Start of Supplied material
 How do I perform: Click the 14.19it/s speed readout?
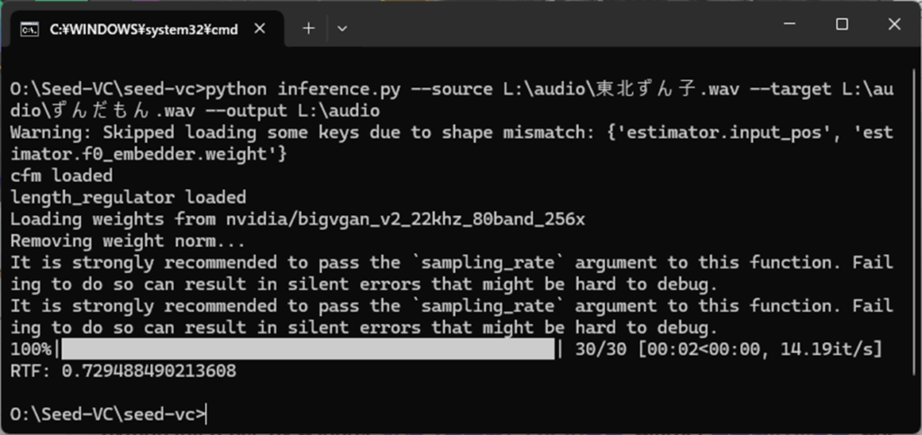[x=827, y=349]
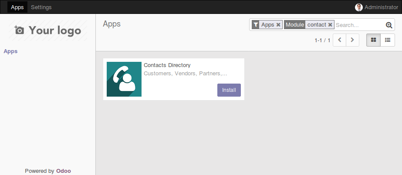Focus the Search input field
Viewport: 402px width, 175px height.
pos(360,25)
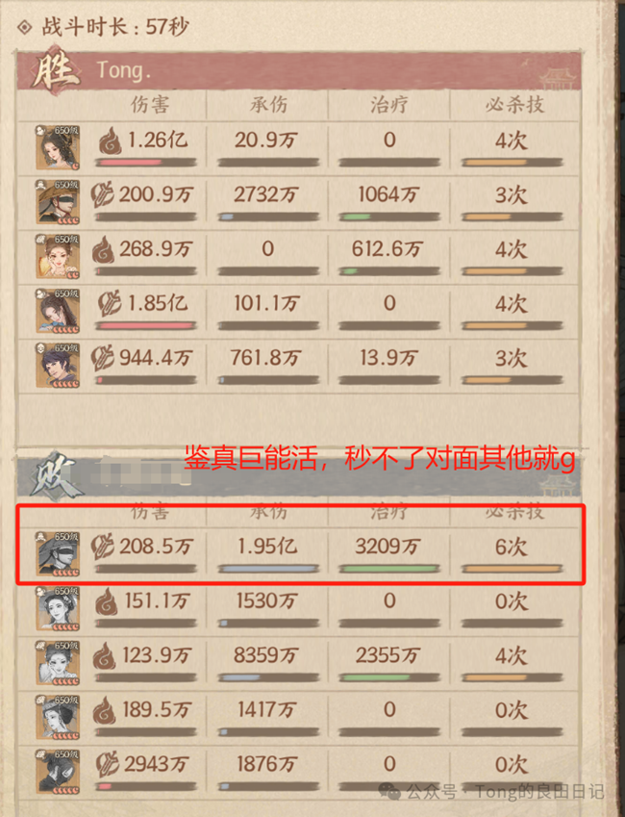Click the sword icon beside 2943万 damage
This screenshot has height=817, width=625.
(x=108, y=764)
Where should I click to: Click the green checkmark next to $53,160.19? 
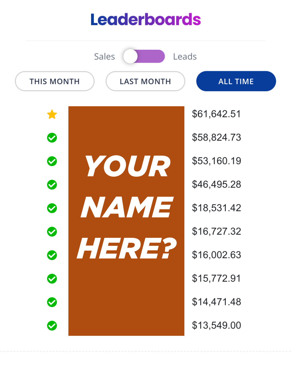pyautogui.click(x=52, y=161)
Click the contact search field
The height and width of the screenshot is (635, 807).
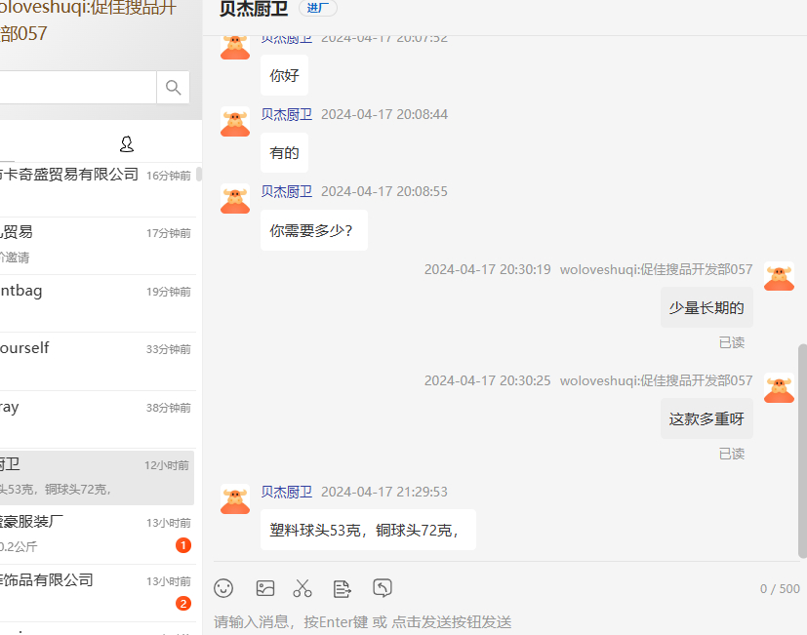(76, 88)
End of Supplied material
**Your instructions**
Write out exactly the lines from the line that contains "The height and" through the end of the material, including both ends. No pictures belong in the copy.

**Answer below**
The height and width of the screenshot is (635, 807).
(76, 88)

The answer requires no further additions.